Pas de coupable, pas de mobile
Quant à la solution, celle-ci paraît évidente pour le collectif : « On demande un retour à l’équilibre antérieur, c’est-à-dire la réouverture du quai Claude Bernard dans le sens Ouest-Est, jusqu’à la place Dubedout. » Cette proposition, nommée « plan B », a été étudiée par les services techniques de la ville de Grenoble, puis présentée aux habitants qui l’ont acceptée, en septembre 2014. Alors, pourquoi a-t-elle été abandonnée ? L’adjointe aux espaces publics Lucille Lheureux, interrogée par le Daubé en mai dernier, a déclaré qu’un cabinet d’études extérieur l’avait écartée. Pourtant, le collectif s’est procuré cette étude du cabinet Transitec qui, au contraire, valide ce plan B comme la moins mauvaise solution. Pour les riverains, c’est à n’y plus rien comprendre ! « On a été mis devant le fait accompli », s’indigne Michel Finet. Dominique Labbé cite une anecdote très révélatrice selon lui : « On a commencé à râler pendant les élections, du coup la municipalité Destot nous a tout de suite réunis. Un technicien a pris la parole et fait un exposé incompréhensible. Quand la nouvelle majorité nous a reçus, on a eu droit au même technicien qui nous a sorti le même exposé, avec les mêmes diapositives ! » D’où son interrogation : s’agirait-il d’une décision prise par les services techniques, que la mairie n’oserait pas contredire ?
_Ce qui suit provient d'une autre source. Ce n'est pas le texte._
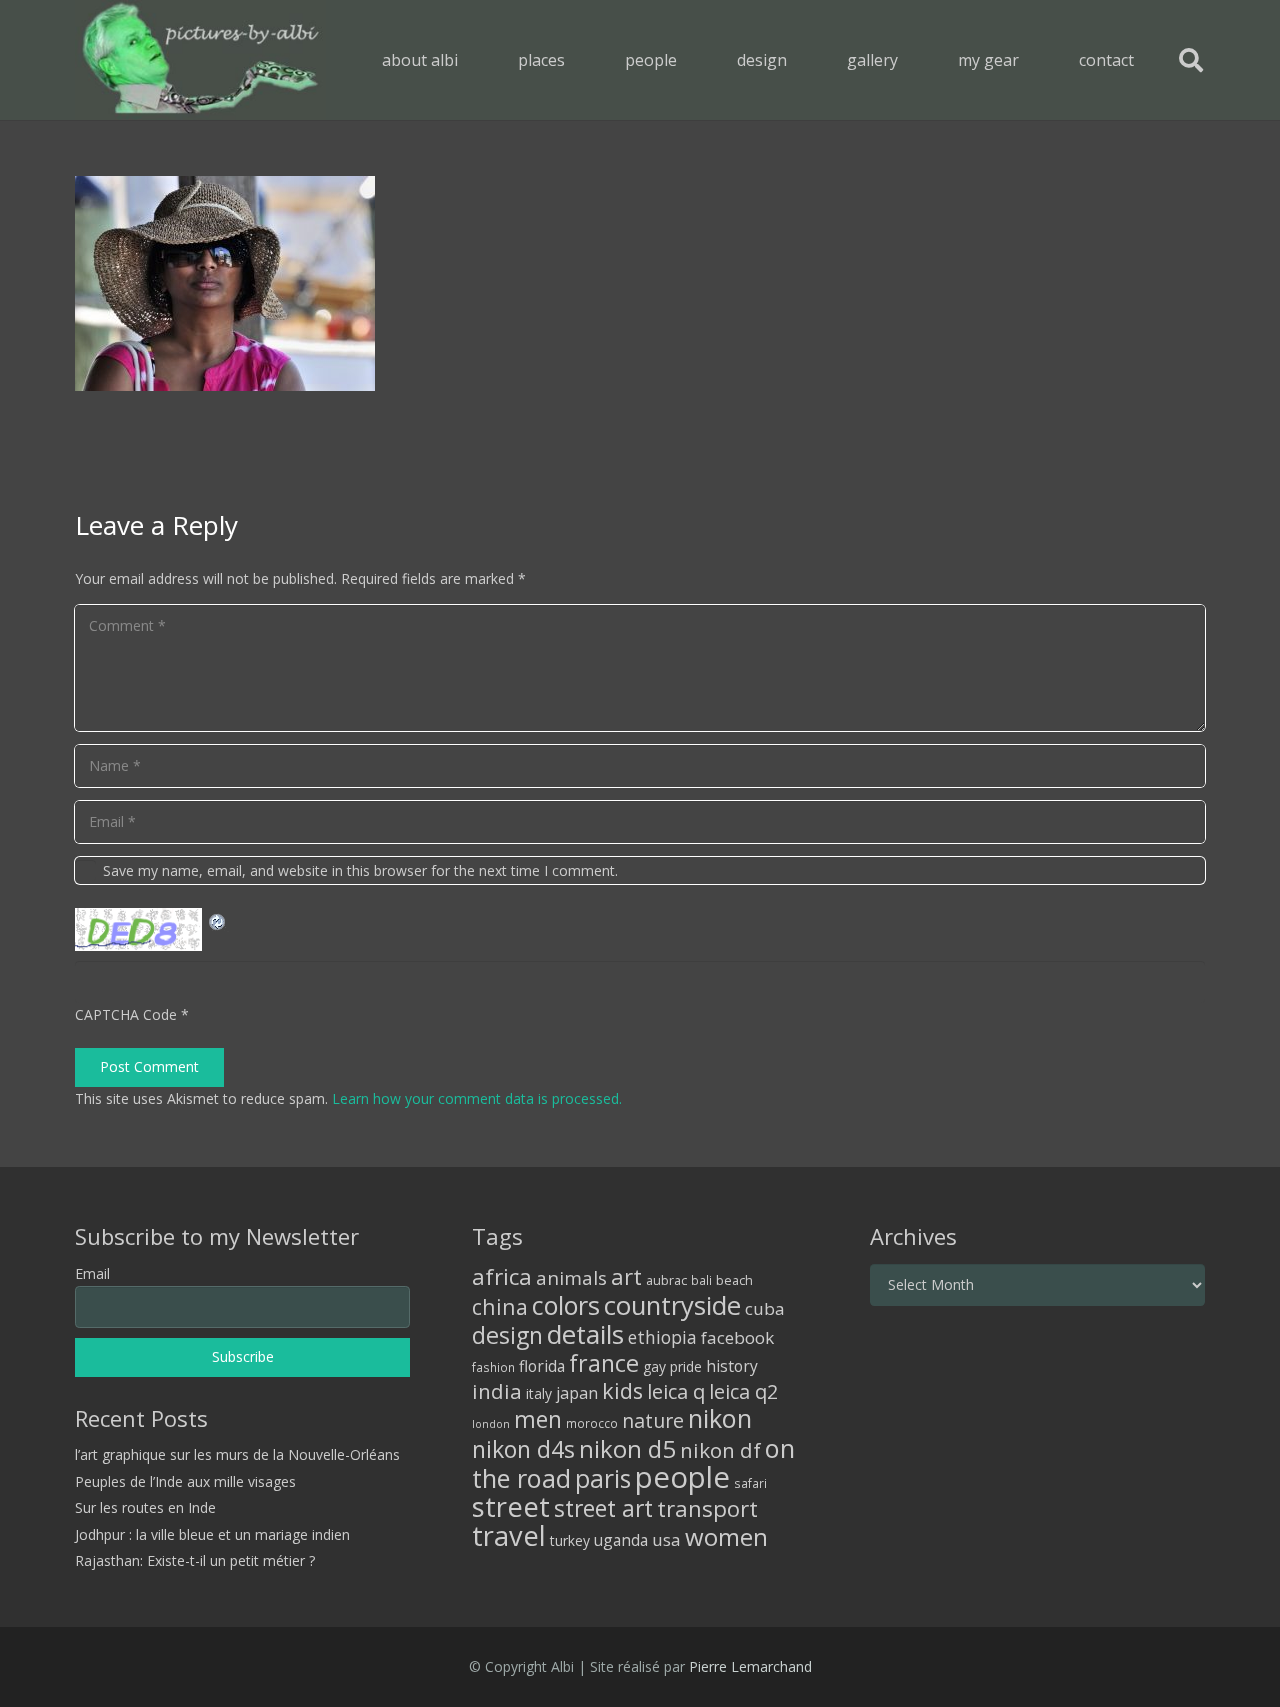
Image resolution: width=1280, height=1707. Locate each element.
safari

Une lettre anonyme adressée au Postillon avançait une autre piste, particulièrement polémique. Selon ce mystérieux informateur, cette déviation absurde pourrait être liée à la domiciliation d’une ou plusieurs personnalités haut placées dans un immeuble du quai Claude Bernard. Une thèse invérifiable, que Monique Labbé balaye d’un revers de main : « On n’y croit pas car les gens vivant dans cet immeuble sont aussi embêtés. Pour rejoindre la place Dubedout en voiture, ils doivent partir à l’opposé en sortant de chez eux. » Malgré toutes ses investigations, le collectif Bergès-Brenier se trouve donc dans l’impasse. Pas de coupable, pas de mobile... Un délit presque parfait.